Three additional chapters, “La mujer sube a la escena,” “Raíces y globalización,” and “Construcción sonora de la nación” compose the remainder of González’s analysis. The first addresses the role of women in Chilean music while the second examines the global network in which Chilean music is located and the subsequent implications that this has on folkloric music. Considering the international conceptualization of Chile, González concludes his book with a discussion of Chilean composers, the canon and the sonic construction of national identity through music in “Construcción sonora de la nación.” While this concluding chapter addresses questions of national identity raised throughout his study, the book lacks a clear conclusion.

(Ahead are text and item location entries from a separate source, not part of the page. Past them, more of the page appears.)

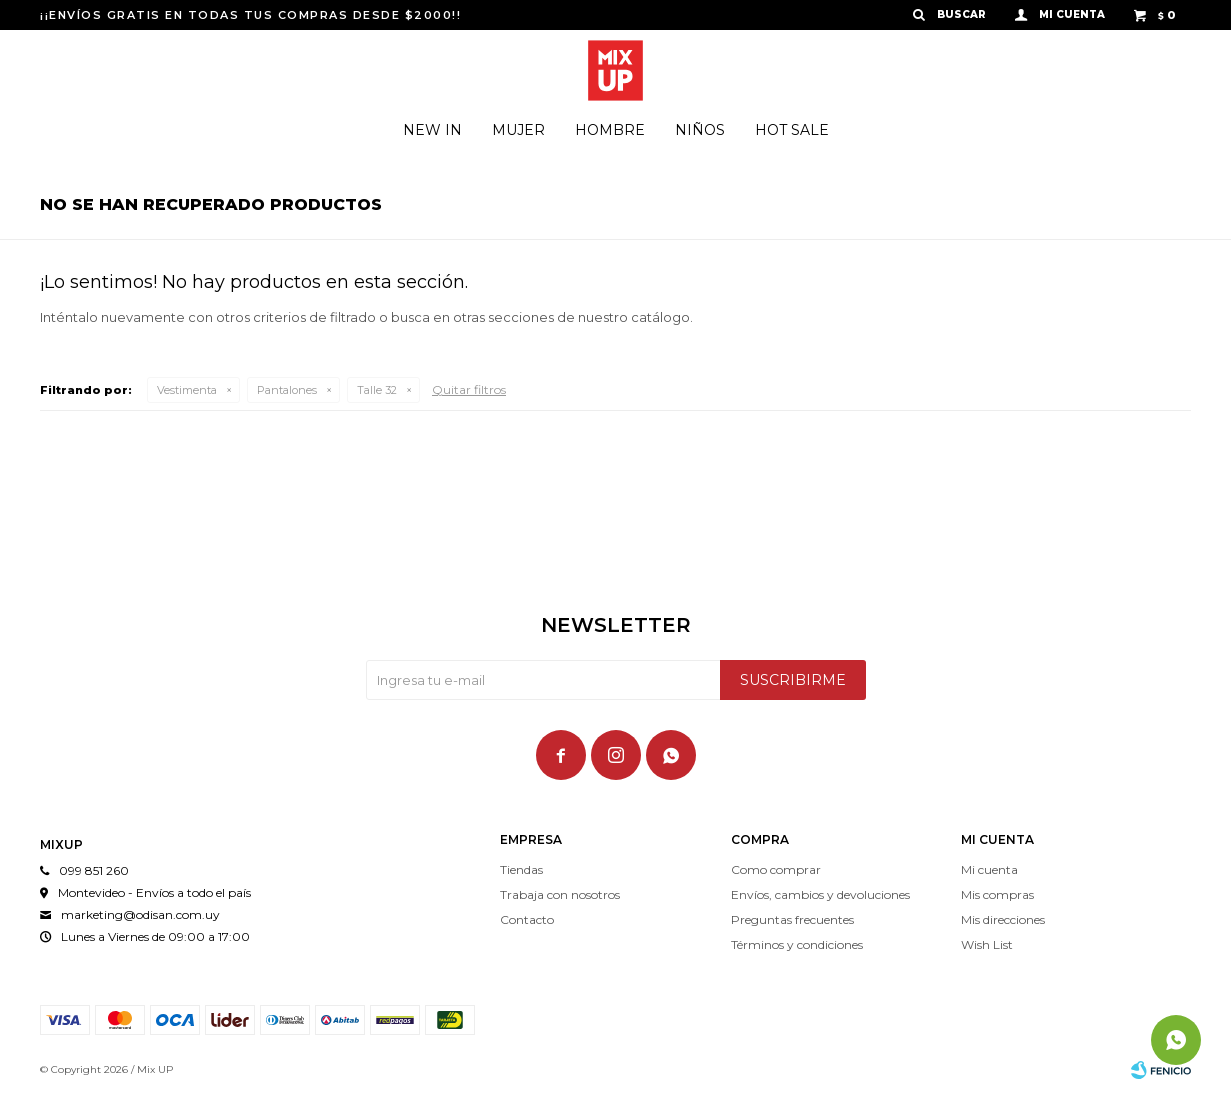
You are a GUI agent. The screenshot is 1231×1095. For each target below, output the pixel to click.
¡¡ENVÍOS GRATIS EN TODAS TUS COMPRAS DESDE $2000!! (250, 15)
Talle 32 (377, 390)
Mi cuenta (989, 869)
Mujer (518, 130)
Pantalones (287, 390)
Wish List (987, 944)
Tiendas (521, 869)
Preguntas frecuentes (792, 919)
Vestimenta (187, 390)
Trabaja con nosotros (560, 894)
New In (432, 130)
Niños (700, 130)
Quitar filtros (469, 389)
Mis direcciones (1003, 919)
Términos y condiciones (797, 944)
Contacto (527, 919)
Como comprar (776, 869)
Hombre (610, 130)
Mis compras (997, 894)
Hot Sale (792, 130)
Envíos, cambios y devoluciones (820, 894)
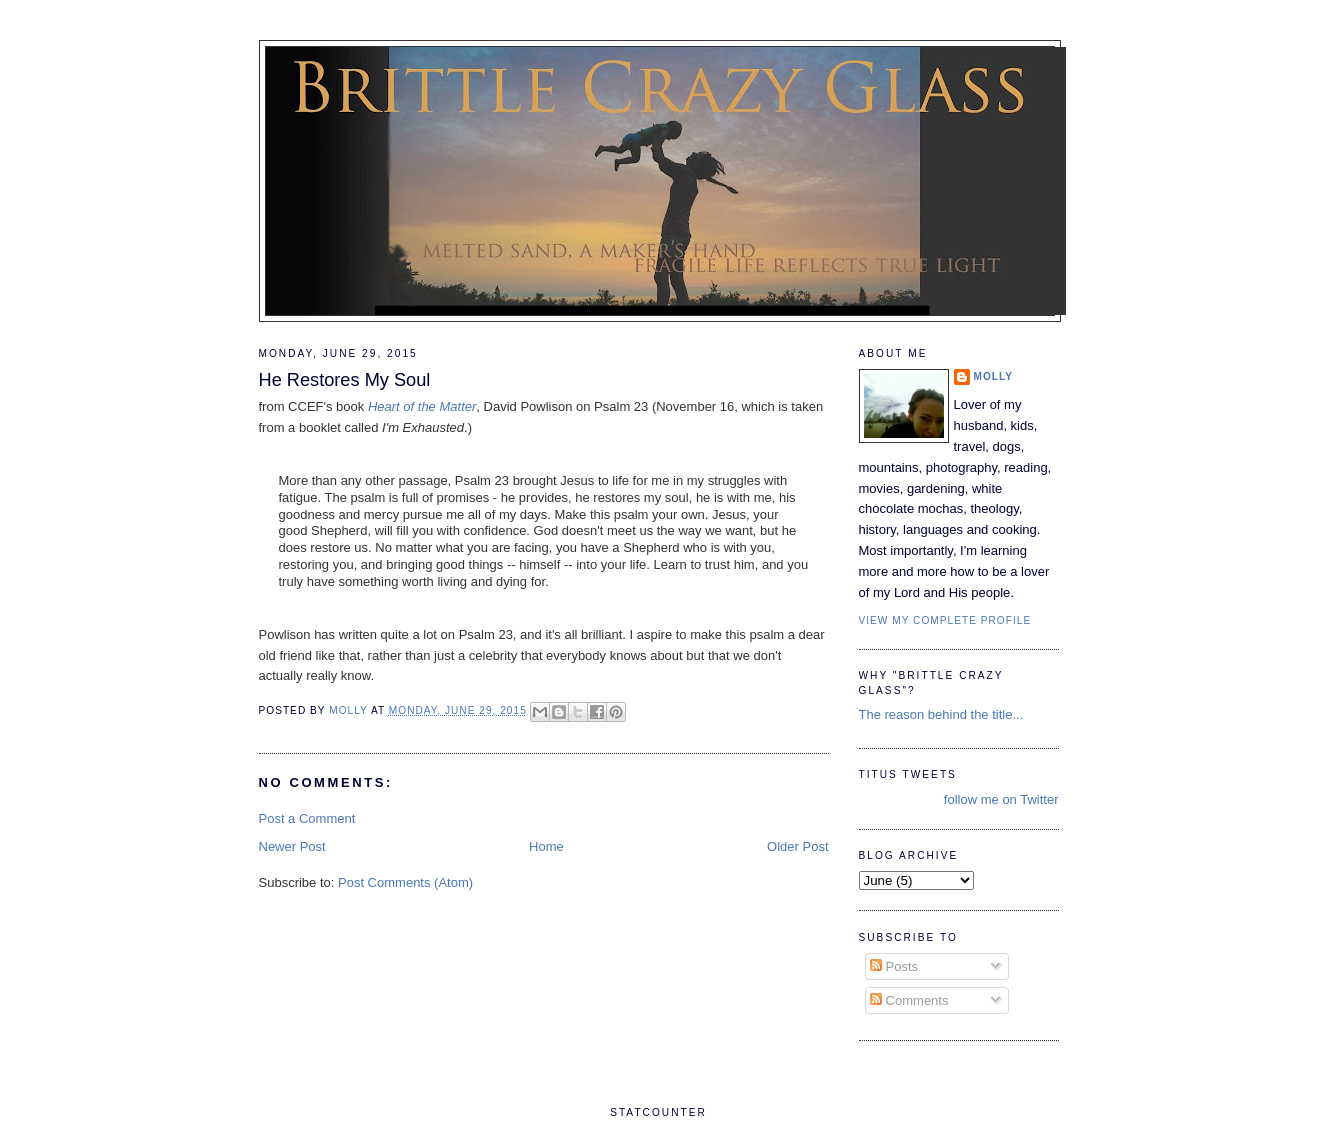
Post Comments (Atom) (405, 882)
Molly (994, 376)
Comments (909, 1000)
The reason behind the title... (941, 714)
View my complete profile (945, 620)
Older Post (797, 846)
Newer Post (292, 846)
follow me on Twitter (1001, 799)
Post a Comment (307, 818)
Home (546, 846)
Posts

This is not a book that focuses on applying theories to Latin American music, but rather a text meant to reconsider and suggest critical approaches to the study of music in Latin America. González goes on to use Chilean music as an example of Latin American music, thus providing a model for his proposed methods. In consideration of this objective, the author is highly successful. González’s writing is approachable and exhibits a depth of knowledge, though at times his analysis can read more like an inventory of critics or artists, which leaves the reader wishing for more analytic depth amid the overview of prevailing trends. This innovative book will appeal to critics studying Latin American music as well as general Latin American scholars looking for a fresh approach to their field of study.